EXERCISE 1:
Say whether each statement agrees with the passage about a closed door and an open window, answering yes or no and quoting the deciding words of the passage. (a) The writer was reminded of the phrase on two separate occasions this week. (b) The writer finds the first line of the saying its most powerful part. (c) The writer holds that the window always opens within a few days.
EXERCISE 2:
Duplicate the passage about a closed door and an open window word for word, starting at "We’ve all heard" and ending at "that defines us.".

==== PAGE EXTRACT

We’ve all heard the saying, “When God closes a door, he opens a window.” But recently, I heard that saying amended to include the phrase: “But that hallway sure is a bitch.” This week – on two separate occasions – I was reminded of this phrase, complete with the addendum. For me, that last line is the most powerful part. It is the critical piece of maintaining hope, maybe even in preserving optimism. Without it, the transition from door to window seems instantaneous; as if, by some divine miracle the loss of one valued thing comes automatically with the opportunity for something new. Sometimes, the door just closes. It could be days, or weeks, or even years before the window opens for us. And I believe it is how we behave in that bitch of a hallway that defines us.

========
==== EXTRACTED RECORDS

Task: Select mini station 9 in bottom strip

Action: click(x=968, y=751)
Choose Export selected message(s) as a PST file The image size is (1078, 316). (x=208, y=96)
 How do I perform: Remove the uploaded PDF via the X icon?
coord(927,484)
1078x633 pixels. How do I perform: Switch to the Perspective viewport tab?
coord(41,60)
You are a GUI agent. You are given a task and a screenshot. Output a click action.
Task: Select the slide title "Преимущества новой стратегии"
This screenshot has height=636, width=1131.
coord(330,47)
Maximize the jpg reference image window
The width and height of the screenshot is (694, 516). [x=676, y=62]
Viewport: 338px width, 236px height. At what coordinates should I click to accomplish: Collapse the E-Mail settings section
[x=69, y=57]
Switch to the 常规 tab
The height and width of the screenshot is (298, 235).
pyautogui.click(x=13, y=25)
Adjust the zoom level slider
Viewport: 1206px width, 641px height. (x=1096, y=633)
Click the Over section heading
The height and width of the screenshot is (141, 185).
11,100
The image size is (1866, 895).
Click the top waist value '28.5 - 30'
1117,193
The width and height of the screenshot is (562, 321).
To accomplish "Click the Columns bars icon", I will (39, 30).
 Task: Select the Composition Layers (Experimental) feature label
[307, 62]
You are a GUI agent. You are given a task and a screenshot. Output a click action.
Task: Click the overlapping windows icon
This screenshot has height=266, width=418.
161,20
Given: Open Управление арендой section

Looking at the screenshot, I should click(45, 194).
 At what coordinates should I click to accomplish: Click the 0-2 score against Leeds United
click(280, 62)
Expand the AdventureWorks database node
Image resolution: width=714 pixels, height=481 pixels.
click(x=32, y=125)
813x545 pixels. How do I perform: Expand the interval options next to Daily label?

========

PROBLEM SOLUTION 1:
(a) Yes: "on two separate occasions"
(b) No: "For me, that last line is the most powerful part."
(c) No: "It could be days, or weeks, or even years before the window opens for us."

PROBLEM SOLUTION 2:
We’ve all heard the saying, “When God closes a door, he opens a window.” But recently, I heard that saying amended to include the phrase: “But that hallway sure is a bitch.” This week – on two separate occasions – I was reminded of this phrase, complete with the addendum. For me, that last line is the most powerful part. It is the critical piece of maintaining hope, maybe even in preserving optimism. Without it, the transition from door to window seems instantaneous; as if, by some divine miracle the loss of one valued thing comes automatically with the opportunity for something new. Sometimes, the door just closes. It could be days, or weeks, or even years before the window opens for us. And I believe it is how we behave in that bitch of a hallway that defines us.